I think that's an expression that can be filed away. One time it meant products that were produced by dedicated engineers and designers who wanted more than the commercial electronics of the 60's and 70's and developed a following that became an underground market of sorts. They took financial risks, some became rich, some gone broke, to redefine the audio art. Today, mega companies such as Marantz and Sony push out comparable - if not better - products for less money. Products that heavily borrowed concepts from these high end loners but with the economies of scale they could only dream of.

Today, there are some following the same independent, risk taking such as Magico and YG Acoustics attempting to go one above the commercial fare, but they do not comparably blow the socks off the larger Wilsons, Thiels, etc., the way Levinson and Pass trounced amplification back in the 70's.
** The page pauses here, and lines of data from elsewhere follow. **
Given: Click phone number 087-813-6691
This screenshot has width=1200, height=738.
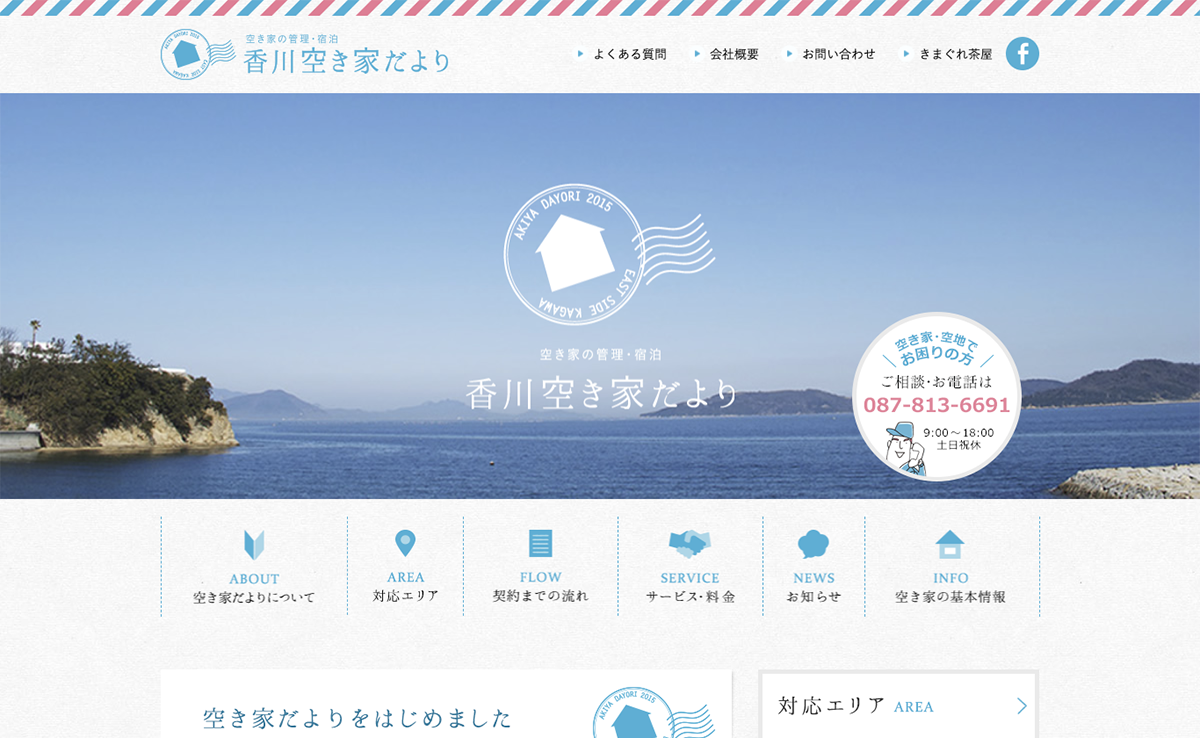Looking at the screenshot, I should click(x=936, y=405).
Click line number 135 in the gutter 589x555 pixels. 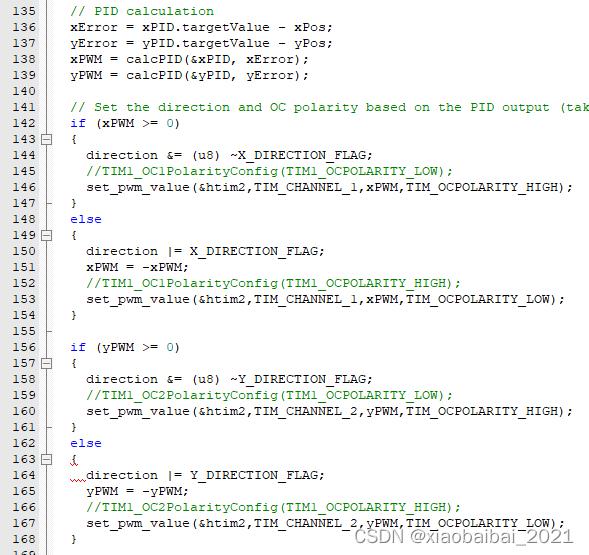pyautogui.click(x=24, y=11)
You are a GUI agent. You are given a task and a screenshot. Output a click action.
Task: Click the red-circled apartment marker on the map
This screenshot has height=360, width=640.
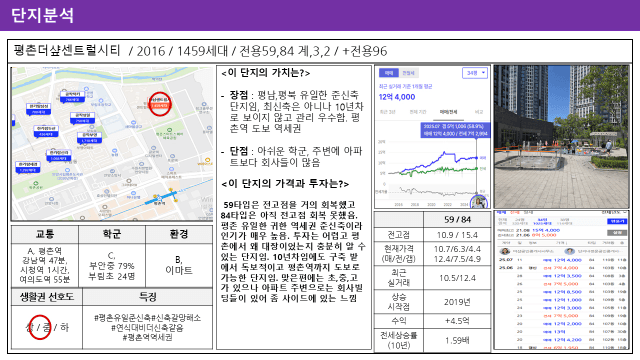point(159,104)
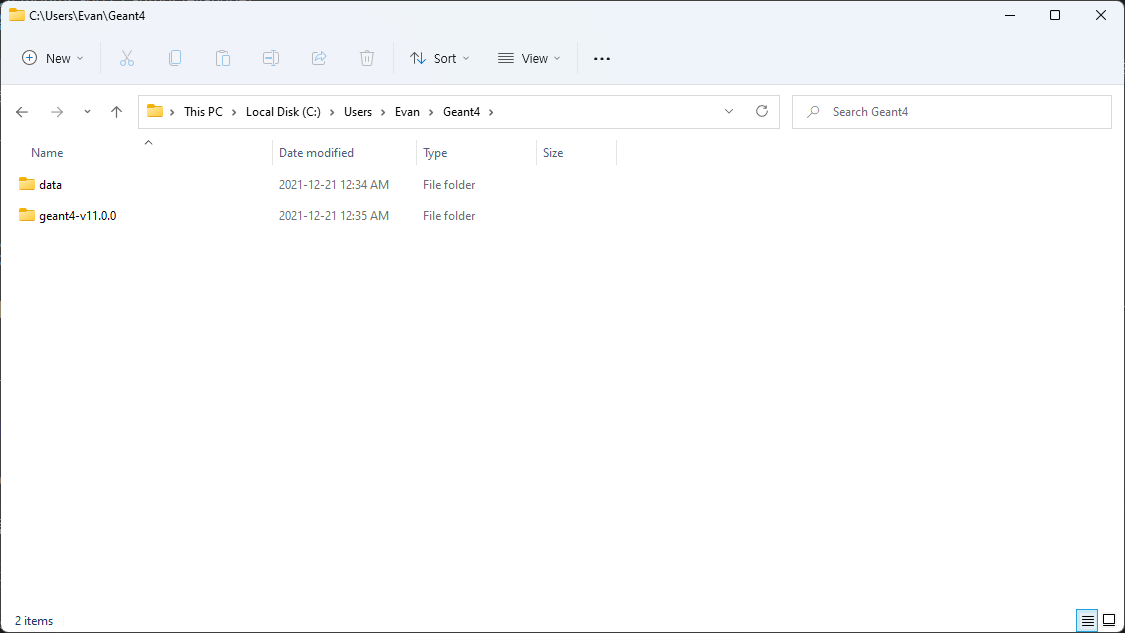Switch to details view layout toggle
This screenshot has height=633, width=1125.
(1088, 621)
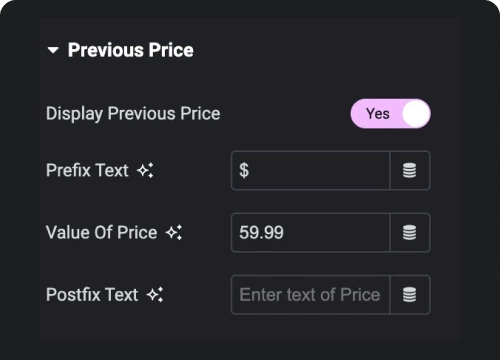This screenshot has height=360, width=500.
Task: Open dynamic tags for Value Of Price
Action: point(410,233)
That's why IMO it doesn't apply any more - the market is saturated with excellent gear, accessories and services at every price point making you hard-pressed to justify price equating to performance. One only has to look at all those Stereophile Class A components to realize that almost anything you buy nowadays is based on preference rather than a definitive pecking order.
Gs5556 you make a good point. Midfi has become much better and to buy by highest price will more often lead you astray than not. On the other hand I would be hard pressed to take all those Stereophile Class A components seriously. As Albert has pointed out in his initial post, it is the right combination of gear, not the gear per se, which makes for the "high end" sound of your rig.
MrTennis,
who would have thought it, we are actually in complete agreement, but Albert's post, as I understand it, lies in the right mix of components, not in components per se. A component by itself, be it as good as can be, will easily be ruined by the weakest link in your chain and we all know by experience that a chain made up of highly touted class A gear can sound like hell. It is as in a good cocktail, a perfume, a wine or a cigar, even a woman, to be gleefully incorrect, it is the blend of different qualities that makes it.
One of the very best ways to achieve a hi end sound is to place your system in a smaller room. Avoid the need for a PA system. Seriously....
I think that in less expensive gear that tubes can create magic that solid state often misses. Now with a tube integrated amp and a used pair of -------you fill in the blank but I would go for monitor speakers here. Better bang for the buck. Even if you get floor stander that promise deeper bass you will probably not like that sound, often muddy, and slow, etc...
if the stereo system as a whole is to be assessed as to its merits, assuming that each component satisfies some standards of construction, some objective criteria for performance is necessary.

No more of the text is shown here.